ECLI:NL:CRVB:2019:540
Centrale Raad van Beroep
- Hoger beroep
- N.J. van Vulpen-Grootjans
- Rechtspraak.nl
Beëindiging consignatiediensten en afbouw consignatietoelage bij politie
Op 7 februari 2019 heeft de Centrale Raad van Beroep uitspraak gedaan in een hoger beroep tegen een beslissing van de rechtbank Gelderland. De zaak betreft de beëindiging van consignatiediensten en de bijbehorende consignatietoelage van een politieambtenaar, appellant, die werkzaam is bij de eenheid Oost-Nederland. De korpschef van politie had op 25 oktober 2016 besloten om de consignatiediensten van appellant te beëindigen en de consignatietoelage tot 1 januari 2017 door te betalen op basis van een fictieve consignatieplanning. Appellant was het niet eens met deze beslissing en heeft bezwaar aangetekend, maar dit bezwaar werd ongegrond verklaard door de korpschef op 10 juli 2017.

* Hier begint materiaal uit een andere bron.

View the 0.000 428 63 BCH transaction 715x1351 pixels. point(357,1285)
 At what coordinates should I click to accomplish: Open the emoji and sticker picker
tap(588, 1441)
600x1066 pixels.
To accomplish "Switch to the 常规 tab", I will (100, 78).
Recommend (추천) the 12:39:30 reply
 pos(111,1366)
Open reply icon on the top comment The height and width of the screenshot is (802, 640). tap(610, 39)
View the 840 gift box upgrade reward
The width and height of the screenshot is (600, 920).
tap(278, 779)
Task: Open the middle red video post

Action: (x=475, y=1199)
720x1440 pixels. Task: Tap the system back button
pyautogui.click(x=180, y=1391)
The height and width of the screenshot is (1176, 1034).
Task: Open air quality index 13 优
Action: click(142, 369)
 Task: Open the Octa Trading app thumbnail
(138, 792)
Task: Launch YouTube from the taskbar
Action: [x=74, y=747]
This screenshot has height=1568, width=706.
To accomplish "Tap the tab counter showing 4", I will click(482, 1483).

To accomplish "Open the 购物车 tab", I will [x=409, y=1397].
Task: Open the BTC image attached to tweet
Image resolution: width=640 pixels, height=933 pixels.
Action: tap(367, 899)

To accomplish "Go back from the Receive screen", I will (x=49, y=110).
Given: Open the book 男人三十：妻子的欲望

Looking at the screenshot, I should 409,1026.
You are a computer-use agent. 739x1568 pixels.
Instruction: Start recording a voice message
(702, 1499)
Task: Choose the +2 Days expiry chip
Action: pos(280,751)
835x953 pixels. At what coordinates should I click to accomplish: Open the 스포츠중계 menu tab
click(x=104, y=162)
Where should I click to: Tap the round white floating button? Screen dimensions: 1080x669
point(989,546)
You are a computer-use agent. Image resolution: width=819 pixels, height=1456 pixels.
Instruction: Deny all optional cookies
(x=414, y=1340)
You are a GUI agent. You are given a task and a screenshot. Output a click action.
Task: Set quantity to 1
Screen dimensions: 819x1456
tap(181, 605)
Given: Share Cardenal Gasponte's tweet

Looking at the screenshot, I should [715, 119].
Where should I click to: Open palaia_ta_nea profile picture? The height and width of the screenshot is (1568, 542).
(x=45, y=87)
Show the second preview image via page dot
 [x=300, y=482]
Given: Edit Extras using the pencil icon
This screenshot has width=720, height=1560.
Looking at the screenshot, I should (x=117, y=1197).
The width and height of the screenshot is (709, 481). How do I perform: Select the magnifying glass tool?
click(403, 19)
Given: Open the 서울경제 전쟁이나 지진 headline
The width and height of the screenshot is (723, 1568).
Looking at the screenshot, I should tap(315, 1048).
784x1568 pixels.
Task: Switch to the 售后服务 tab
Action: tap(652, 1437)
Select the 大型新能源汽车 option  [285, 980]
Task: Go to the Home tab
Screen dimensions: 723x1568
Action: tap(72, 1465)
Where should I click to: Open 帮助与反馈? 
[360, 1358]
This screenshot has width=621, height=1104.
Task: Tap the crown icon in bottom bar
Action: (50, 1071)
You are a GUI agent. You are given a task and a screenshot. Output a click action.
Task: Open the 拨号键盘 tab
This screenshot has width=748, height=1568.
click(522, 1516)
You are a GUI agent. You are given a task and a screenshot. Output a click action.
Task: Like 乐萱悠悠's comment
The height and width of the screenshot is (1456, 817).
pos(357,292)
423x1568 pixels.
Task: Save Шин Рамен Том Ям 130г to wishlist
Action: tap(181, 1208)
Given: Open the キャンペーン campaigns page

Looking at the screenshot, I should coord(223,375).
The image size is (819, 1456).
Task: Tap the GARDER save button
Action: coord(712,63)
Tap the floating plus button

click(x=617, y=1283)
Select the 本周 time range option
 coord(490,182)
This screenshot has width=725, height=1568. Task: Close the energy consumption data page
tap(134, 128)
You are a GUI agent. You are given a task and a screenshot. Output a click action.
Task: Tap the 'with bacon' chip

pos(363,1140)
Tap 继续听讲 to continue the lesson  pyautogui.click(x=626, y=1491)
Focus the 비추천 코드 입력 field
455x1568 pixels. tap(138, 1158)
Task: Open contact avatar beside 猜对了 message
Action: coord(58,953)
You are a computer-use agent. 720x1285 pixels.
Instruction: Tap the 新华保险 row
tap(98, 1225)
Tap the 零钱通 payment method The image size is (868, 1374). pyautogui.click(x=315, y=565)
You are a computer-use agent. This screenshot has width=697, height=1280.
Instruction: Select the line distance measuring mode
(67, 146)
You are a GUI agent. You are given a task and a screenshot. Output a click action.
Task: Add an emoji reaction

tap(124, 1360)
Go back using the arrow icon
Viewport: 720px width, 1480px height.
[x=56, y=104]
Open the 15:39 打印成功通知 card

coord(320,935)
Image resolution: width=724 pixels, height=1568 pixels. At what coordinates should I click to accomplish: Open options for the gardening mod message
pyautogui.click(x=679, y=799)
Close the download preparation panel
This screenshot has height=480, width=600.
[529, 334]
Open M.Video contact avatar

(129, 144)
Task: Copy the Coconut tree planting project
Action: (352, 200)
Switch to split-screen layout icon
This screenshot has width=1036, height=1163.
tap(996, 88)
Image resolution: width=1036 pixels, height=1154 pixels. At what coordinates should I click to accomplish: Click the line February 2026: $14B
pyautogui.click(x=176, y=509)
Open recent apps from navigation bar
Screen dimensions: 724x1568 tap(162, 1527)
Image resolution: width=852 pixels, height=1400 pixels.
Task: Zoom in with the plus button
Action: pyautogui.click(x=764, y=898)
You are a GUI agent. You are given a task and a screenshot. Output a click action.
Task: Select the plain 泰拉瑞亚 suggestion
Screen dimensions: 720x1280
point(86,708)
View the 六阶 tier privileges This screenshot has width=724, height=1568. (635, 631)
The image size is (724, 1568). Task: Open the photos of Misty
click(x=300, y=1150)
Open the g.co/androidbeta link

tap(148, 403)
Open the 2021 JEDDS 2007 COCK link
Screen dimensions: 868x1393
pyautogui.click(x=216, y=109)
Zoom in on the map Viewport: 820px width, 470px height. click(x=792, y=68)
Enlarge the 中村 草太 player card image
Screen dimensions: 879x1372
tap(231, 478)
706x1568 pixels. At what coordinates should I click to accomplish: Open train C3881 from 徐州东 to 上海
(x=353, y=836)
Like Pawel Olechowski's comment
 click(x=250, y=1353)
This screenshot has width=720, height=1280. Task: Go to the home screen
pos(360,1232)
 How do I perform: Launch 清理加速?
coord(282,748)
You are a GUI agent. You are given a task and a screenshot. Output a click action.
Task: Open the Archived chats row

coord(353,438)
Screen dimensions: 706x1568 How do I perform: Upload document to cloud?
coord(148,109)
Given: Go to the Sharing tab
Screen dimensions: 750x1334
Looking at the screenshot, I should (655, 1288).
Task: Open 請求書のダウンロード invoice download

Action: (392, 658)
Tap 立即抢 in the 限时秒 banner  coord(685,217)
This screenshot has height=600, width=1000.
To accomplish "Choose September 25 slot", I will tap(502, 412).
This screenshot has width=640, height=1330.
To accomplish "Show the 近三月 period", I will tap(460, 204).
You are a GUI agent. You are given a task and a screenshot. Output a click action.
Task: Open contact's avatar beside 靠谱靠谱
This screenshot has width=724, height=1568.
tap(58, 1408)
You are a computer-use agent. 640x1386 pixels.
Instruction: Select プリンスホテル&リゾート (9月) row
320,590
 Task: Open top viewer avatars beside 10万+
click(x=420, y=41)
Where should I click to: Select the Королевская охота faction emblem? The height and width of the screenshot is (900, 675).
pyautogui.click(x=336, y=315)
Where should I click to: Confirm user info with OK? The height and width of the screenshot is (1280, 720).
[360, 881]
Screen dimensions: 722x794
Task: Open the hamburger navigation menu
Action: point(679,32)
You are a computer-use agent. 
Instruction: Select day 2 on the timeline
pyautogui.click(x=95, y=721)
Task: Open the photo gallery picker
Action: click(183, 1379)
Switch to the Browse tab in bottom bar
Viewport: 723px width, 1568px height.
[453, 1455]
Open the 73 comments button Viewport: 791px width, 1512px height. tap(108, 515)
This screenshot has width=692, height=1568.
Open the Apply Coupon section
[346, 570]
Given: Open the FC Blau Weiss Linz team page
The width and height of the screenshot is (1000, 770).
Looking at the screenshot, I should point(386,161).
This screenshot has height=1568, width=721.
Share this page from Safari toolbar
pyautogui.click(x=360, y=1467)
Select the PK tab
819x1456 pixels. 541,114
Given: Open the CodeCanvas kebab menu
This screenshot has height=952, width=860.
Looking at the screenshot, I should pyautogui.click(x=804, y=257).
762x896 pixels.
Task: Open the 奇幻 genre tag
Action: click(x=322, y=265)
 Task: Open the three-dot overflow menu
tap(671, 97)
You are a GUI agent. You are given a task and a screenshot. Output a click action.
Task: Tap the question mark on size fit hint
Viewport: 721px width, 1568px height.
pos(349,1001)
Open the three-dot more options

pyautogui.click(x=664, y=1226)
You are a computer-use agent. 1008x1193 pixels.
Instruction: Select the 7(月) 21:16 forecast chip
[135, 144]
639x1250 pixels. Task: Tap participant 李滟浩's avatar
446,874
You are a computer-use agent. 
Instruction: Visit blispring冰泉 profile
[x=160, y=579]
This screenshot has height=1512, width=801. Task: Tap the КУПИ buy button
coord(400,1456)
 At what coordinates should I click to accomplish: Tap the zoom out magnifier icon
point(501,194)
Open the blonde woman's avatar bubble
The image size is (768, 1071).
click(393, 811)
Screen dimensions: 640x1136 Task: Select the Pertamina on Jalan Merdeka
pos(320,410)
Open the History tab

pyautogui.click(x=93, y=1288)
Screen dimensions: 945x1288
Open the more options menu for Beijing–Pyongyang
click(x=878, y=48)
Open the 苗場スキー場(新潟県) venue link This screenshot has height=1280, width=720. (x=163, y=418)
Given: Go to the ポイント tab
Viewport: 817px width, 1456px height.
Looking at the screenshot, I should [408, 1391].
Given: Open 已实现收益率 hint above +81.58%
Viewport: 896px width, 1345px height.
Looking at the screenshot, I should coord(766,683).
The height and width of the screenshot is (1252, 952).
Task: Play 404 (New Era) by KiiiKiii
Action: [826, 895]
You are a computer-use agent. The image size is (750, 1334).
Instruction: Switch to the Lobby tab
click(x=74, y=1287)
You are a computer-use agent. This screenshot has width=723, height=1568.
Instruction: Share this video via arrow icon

De rechtbank Gelderland verklaarde het beroep van appellant tegen het bestreden besluit ongegrond. In hoger beroep stelde appellant dat de beëindiging van de consignatiediensten leidde tot een aanzienlijke inkomensachteruitgang en dat de korpschef een ruimere afbouwregeling had moeten treffen. De Centrale Raad van Beroep oordeelde echter dat de wet- en regelgeving geen afbouwregeling vereisen bij beëindiging van consignatiediensten en dat de korpschef niet onzorgvuldig had gehandeld door de consignatietoelage niet langer dan tot 1 januari 2017 door te betalen. De Raad benadrukte dat de consignatietoelage geen vast onderdeel van het inkomen van appellant vormde en dat appellant op de hoogte was van de beëindiging van de diensten.
De Centrale Raad van Beroep bevestigde de uitspraak van de rechtbank en oordeelde dat er geen aanleiding was voor een proceskostenveroordeling. De uitspraak werd gedaan door N.J. van Vulpen-Grootjans, in tegenwoordigheid van griffier Y. Itkal, en werd openbaar uitgesproken op 7 februari 2019.